Risk, convenience and cell phones have changed money on a global scale. And as technology rapidly expands and develops, we can expect more changes.
As investors, it’s important to know the basics of digital currency—from bitcoins to money transfer apps to cell phone minutes. Here, a few experts weigh in on some of the key new developments of the ever-changing market.
Bitcoins
As a payment system that allows users to interact directly without a middle party (e.g., the U.S. Federal Reserve), bitcoins have spiked in popularity, especially with the millennial generation. “While popular, bitcoins are extremely risky,” says Mark A. Johnson, Ph.D., Assistant Professor of Finance at Loyola University. They were valued above $1,000 in late 2013, and now they are worth less than $500, he says, adding that “bitcoins can be a bumpy ride.”
Money transfer apps
Also surging in popularity, apps that allow users to transfer funds peer-to-peer have become significant to the flow of currency. “They are here to stay and show no signs of slowing down,” says Johnson, adding that the volume of transactions will build, but ultimately remain small compared with cash and point-of-sale systems that use credit and debit cards or RFID chips.
Cell phone minutes
Beginning with Africa’s M-Pesa system, which allows transferring of minutes between phones, people without access to modern banking began using cell phone minutes as currency, a trend that’s expanded in emerging markets. “Cell phone minutes as currency has the potential to increase in emerging markets,” says Johnson. “You could make a compelling case for investment in the companies and infrastructure.”
New technologies bring disruption and risk
Bitcoin-type exchange models become more attractive when compared with currencies subject to inflation.
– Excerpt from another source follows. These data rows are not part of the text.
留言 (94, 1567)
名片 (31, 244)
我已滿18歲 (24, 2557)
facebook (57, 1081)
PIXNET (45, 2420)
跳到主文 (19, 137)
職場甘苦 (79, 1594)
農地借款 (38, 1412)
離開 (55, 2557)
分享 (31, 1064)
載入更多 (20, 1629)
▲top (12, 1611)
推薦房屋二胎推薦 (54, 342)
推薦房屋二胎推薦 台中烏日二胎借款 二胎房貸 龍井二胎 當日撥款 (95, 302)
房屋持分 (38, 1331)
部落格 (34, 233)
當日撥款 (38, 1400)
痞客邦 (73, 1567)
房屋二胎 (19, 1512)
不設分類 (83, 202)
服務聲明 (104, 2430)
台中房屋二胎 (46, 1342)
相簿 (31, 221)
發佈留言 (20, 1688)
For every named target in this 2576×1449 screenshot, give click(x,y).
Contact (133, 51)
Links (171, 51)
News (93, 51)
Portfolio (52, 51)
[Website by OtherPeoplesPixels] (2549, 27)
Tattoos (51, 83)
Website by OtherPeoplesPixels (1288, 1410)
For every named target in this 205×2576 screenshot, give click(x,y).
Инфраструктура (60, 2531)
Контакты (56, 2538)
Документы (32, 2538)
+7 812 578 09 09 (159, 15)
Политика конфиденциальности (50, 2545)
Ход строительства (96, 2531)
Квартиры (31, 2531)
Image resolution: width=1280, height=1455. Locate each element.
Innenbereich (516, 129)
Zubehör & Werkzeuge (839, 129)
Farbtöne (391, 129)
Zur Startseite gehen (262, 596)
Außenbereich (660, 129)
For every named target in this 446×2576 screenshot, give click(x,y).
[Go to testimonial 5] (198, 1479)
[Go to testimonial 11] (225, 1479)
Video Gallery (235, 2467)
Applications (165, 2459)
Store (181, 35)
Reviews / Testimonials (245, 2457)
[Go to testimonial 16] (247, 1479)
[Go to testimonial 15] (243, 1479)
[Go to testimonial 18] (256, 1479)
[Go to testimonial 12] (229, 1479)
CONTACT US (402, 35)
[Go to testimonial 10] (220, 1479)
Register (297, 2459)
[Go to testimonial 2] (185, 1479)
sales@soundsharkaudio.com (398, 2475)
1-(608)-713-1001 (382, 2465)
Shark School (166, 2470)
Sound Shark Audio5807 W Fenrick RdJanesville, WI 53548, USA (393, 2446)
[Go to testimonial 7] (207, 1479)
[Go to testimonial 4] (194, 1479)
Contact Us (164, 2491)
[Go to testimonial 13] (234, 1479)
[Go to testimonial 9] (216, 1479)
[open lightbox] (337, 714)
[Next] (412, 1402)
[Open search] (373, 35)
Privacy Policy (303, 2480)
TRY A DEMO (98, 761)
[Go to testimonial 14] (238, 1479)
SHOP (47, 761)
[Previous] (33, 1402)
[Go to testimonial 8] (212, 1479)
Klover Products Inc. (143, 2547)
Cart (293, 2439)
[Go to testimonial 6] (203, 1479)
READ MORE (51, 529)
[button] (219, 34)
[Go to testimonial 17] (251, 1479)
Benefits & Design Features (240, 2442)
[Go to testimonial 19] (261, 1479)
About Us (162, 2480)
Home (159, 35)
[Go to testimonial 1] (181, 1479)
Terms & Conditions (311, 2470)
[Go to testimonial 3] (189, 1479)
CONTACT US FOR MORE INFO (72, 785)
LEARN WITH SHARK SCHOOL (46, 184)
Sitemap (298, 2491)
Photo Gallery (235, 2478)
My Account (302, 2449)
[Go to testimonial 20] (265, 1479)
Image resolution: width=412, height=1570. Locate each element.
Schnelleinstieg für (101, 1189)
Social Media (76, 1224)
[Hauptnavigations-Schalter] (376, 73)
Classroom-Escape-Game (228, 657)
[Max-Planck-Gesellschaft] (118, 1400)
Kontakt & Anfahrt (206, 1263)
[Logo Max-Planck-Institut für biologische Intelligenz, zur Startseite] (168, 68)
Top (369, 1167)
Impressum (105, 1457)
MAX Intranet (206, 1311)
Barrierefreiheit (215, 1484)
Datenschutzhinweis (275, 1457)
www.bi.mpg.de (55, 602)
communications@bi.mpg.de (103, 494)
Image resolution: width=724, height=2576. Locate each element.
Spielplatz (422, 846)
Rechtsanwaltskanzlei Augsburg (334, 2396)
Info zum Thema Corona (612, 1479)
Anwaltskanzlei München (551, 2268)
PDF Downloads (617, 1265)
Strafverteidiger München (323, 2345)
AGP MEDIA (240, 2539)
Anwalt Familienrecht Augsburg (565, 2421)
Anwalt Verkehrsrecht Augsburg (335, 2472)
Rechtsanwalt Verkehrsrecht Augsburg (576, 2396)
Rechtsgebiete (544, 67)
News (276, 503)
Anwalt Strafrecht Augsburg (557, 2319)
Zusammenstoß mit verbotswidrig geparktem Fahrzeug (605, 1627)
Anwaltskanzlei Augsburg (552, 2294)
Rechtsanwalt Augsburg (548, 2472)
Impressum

To counteract growth, some countries are putting new restrictions in place, says Fariborz Ghadar, D.B.A., Professor of Global Management, Policy and Planning at Penn State. “They may not be successful,” he says. “As long as governments print an excessive amount of money, investors will desire to hold bitcoins, which are, to a large extent, limited in amounts and thus preserve their value.”
And investing in new technologies poses greater risks than investing through established institutions. These are newer companies often run by those with less experience. “Investors are better off buying gold,” says Johnson, who adds that more established companies may soon offer better consumer alternatives. “They’re trying to,” he says. “Because it’s obvious that the next generations want alternatives.”